Dilwale Dulhania Le Jayenge completed twenty-five years yesterday. Twenty-five years ago, the film intended to bring to us love, trademark romance, sheer passion and well-timed humour. Nobody could've imagined then that the seeds they sowed would bear fruit even at the silver jubilee. And let's be honest, almost every second individual has dreamt of (still dreams of) finding the Raj to their Simran or the Simran to their Raj. Their amour is still the epitome of love even after 25 years. DDLJ set the standards of romance, and romantic films so high, very few films have been able to get close to recreating that magic on screen. And needless to say the film was one-of-its-kind even in its time.
Being born around the same time as DDLJ, I take some pride in saying that I've grown up with the film. One of the reasons I touched a newspaper as a child was to check the TV schedule and see if an SRK film was airing anywhere. Learning and reciting the dialogues as the film played was a brief highlight of my teenage years. But apart from losing count of the number of times I've re-watched DDLJ in the digital era, I've been lucky enough to live the film at Maratha Mandir too. A theatre packed with people who adore the film as much as you do, the hooting and the whistling, and the outburst of emotions and laughter – it's the experience of a lifetime for every DDLJ fan.

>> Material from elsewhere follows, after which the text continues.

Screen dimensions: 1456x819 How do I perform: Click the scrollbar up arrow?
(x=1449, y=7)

There isn't anything new to say about the film that hasn't already been said through multiple books and a plethora of articles; yet, the film has managed to impact every individual differently.

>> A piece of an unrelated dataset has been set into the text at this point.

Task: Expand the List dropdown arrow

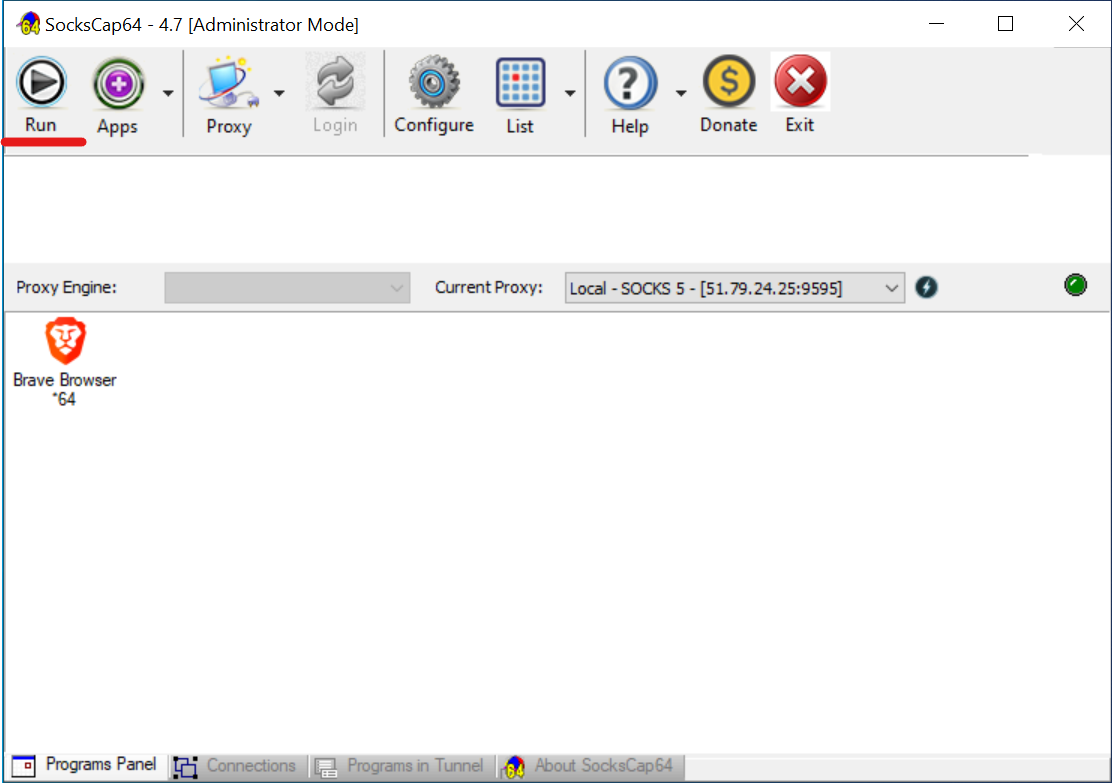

Of course, the film has its flaws. People have been pointing out the flaws ever since it came into existence. But isn't perfection a bit too sophisticated and, in turn, boring? To me, the film is all but perfect and the imperfections are negligible, considering the fact that the film has shaped me as a person. Yes, it is a love story, but there's much more substance to it. Simply put, the film illuminates more than just the love between two romantic partners. The very first scenes of the film depict love for India. Be it ever so slightly, but as a child, it did instil a feeling of patriotism in me. Baldev Singh (Amrish Puri), even after living for more than two decades in London, doesn't let the culture and tradition down. Then there's the love between a father and a son (Anupam Kher and Shah Rukh Khan): Raj's father spoils him with a Europe trip even after he fails University only because he worked hard to give him the life he, the father, never had. Then he comes all the way to India to help his son on his quest to marry Simran (Kajol). Raj doesn't have a mother, yet he mentions her and her teachings throughout the movie, time and again. Simran shares a friendly relationship with her mother (Farida Jalal), who doesn't want to see her daughter go through the same struggles and make the same sacrifices she did. Simran expresses her love towards her father by agreeing to marry a man she has never seen, just out of respect and trust towards him. Her father eventually gives in to her happiness. The film also touches on Baldev Singh's fondness for pigeons, which is used as a metaphor for Indians in the story.
Apart from a sense of patriotism and strong cultural beliefs portrayed by every character, there are events that stand against patriarchy. Yes, Simran takes every word her father speaks as an ultimatum, but the father does fulfil his daughter's demands, first by letting her go on a trip and, finally, letting her go with Raj. We see two fathers, both belonging to the same soil with the same core values, yet their ideas of bringing up their children are in contrast. Then there is the message of respecting women (the morning bedroom scene after the song 'Zara Sa Jhoom Loon Main'). On the surface, the story of Raj-Simran can be seen as a fantasy that's too good to be true, yet the characters have become templates to many boys and girls in the real world. DDLJ, of course, is celebrated as one of the most-popular romances not only in India but worldwide, and rightly so. It also ticks off all the essential cues moving away from romance that makes the film a larger than life experience.